_Task item_
Under this line is some data; print exactly the lines from the one containing "You are a computer-use agent. Viewport: 1000px" through its last line, without pictures.

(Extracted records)
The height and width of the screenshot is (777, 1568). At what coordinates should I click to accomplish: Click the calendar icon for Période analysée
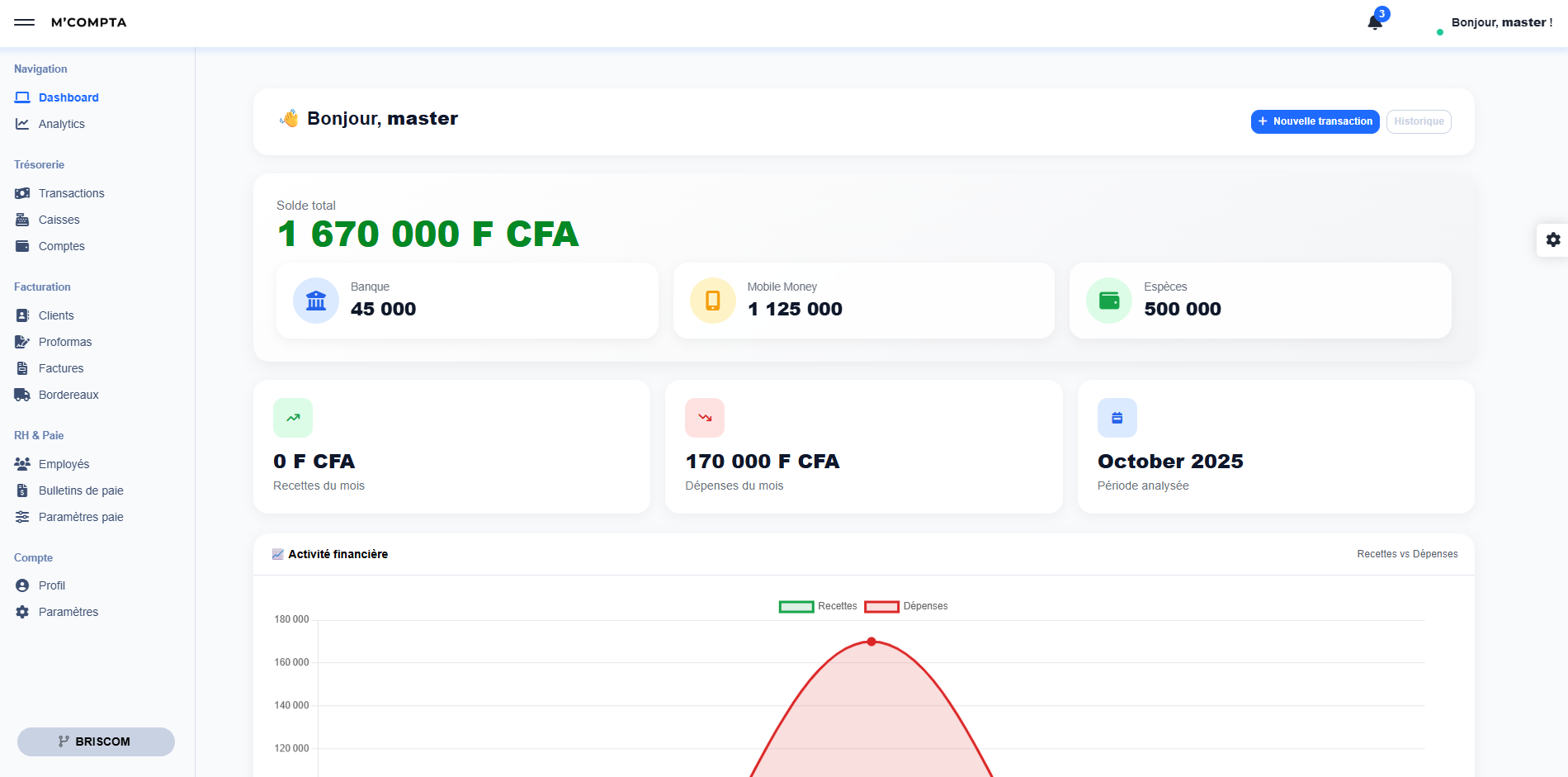1117,418
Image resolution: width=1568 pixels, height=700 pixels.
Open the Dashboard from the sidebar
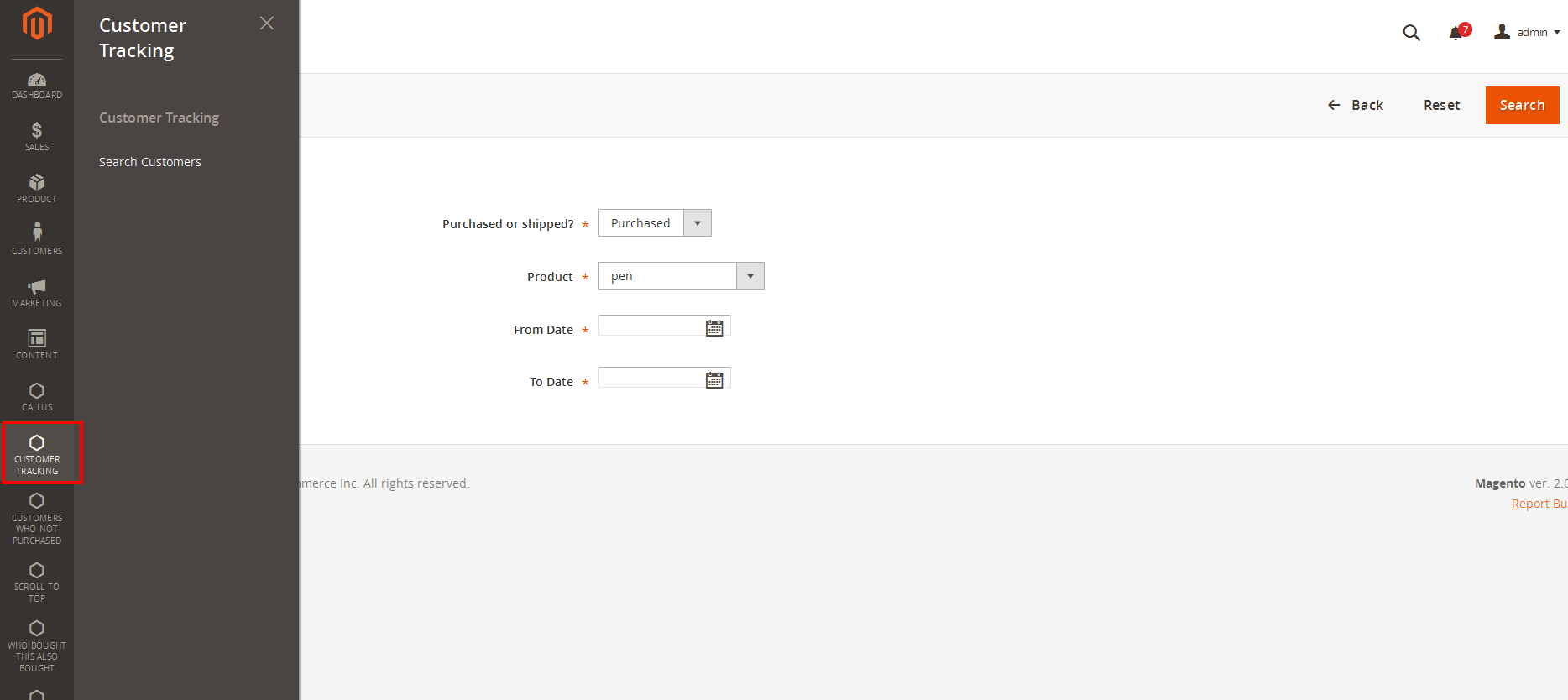[x=37, y=86]
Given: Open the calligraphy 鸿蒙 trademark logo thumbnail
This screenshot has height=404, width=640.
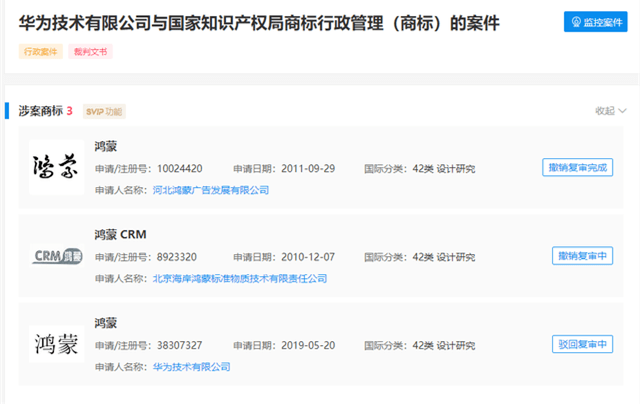Looking at the screenshot, I should (x=56, y=167).
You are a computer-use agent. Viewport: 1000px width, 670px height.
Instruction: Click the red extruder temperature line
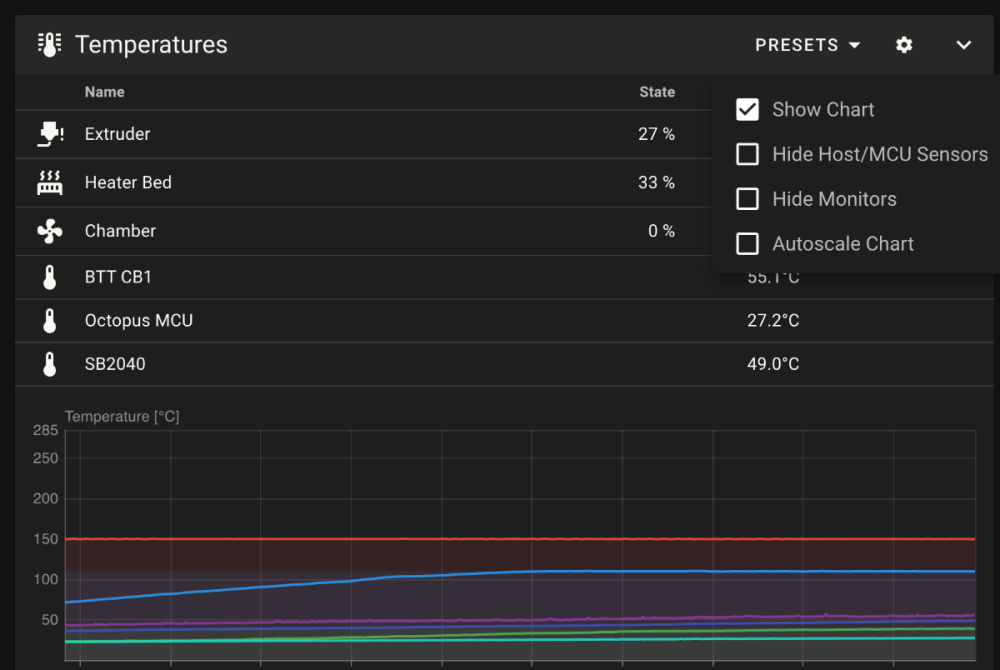point(520,539)
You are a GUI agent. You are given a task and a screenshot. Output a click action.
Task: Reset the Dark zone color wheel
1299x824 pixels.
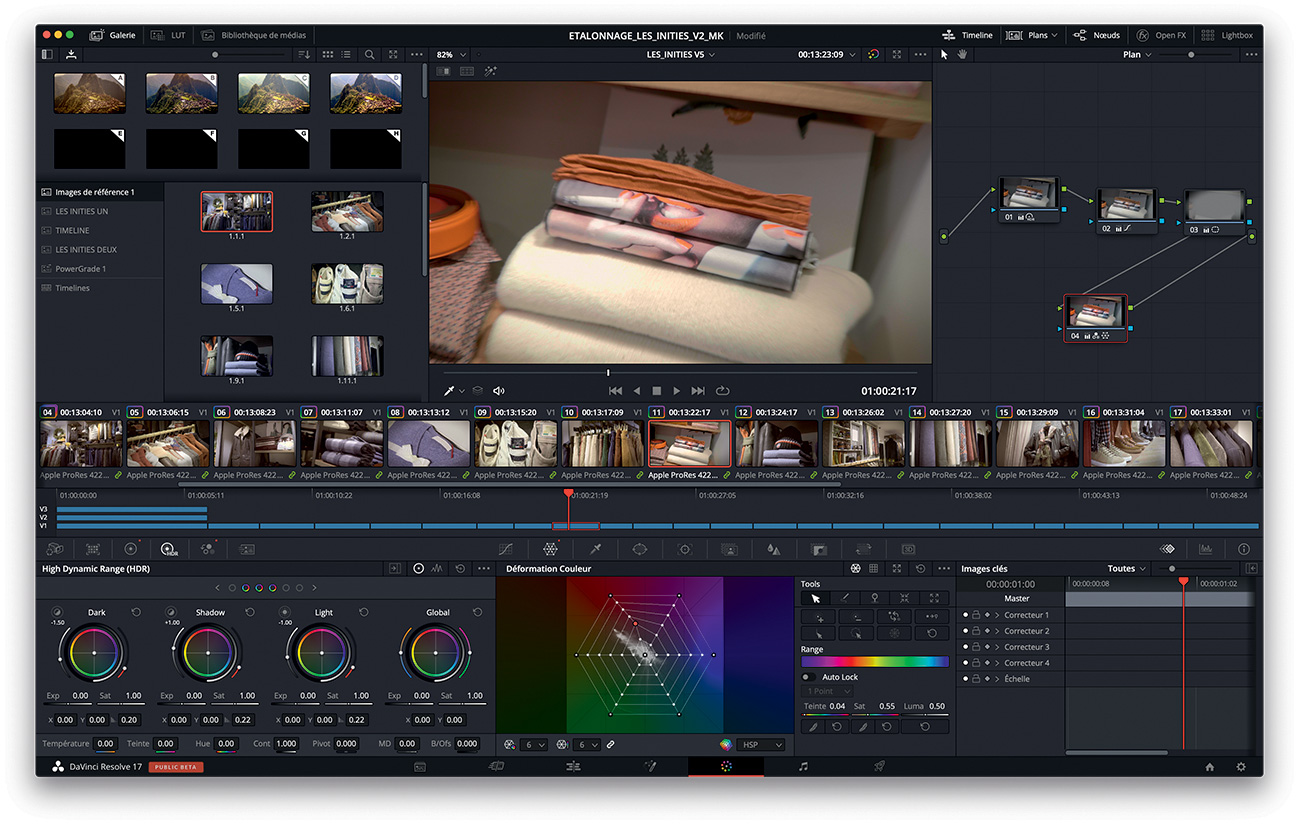136,612
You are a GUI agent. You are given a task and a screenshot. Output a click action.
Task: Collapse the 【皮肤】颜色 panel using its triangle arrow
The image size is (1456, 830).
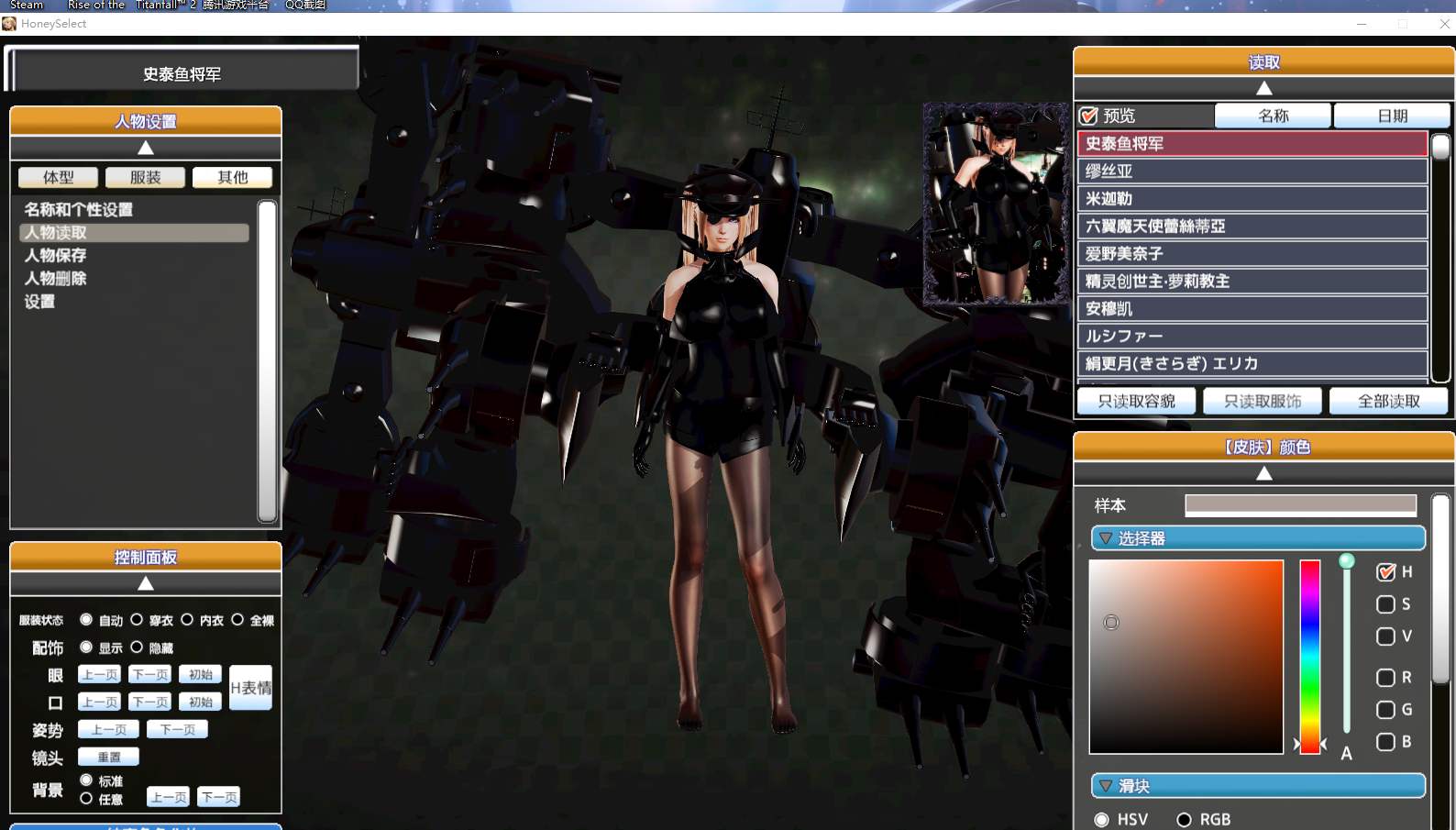[1263, 474]
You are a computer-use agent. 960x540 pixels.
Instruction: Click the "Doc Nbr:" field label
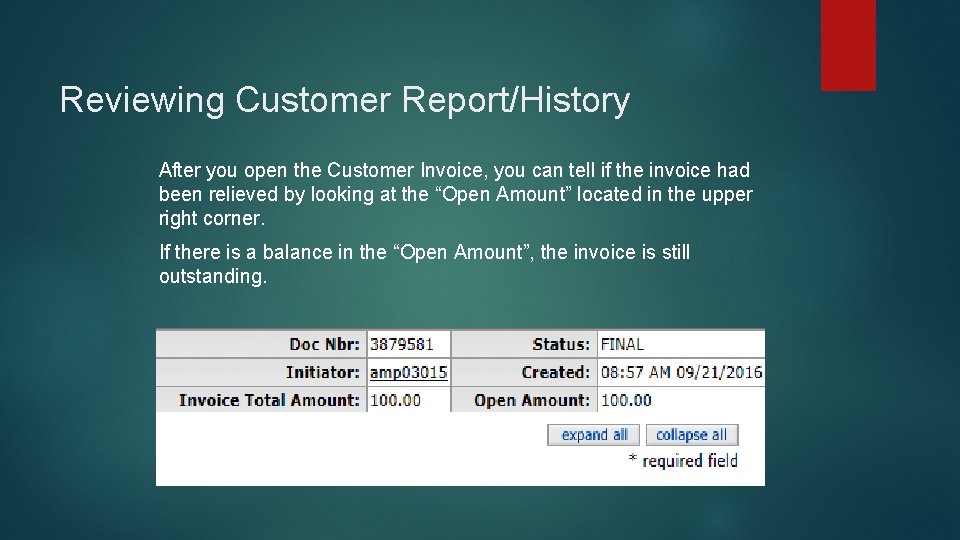click(x=324, y=344)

_Answer box_
You are a computer-use agent. Viewport: 1000px width, 670px height.
Instruction: Click the red extruder temperature line
point(520,539)
You are a GUI agent. You are given a task and a screenshot. Output a click action.
Task: Reset the Dark zone color wheel
1299x824 pixels.
136,612
You are a GUI agent. You are given a task and a screenshot. Output a click action.
Task: Collapse the 【皮肤】颜色 panel using its triangle arrow
The image size is (1456, 830).
[1263, 474]
You are a computer-use agent. 960x540 pixels.
Instruction: Click the "Doc Nbr:" field label
click(x=324, y=344)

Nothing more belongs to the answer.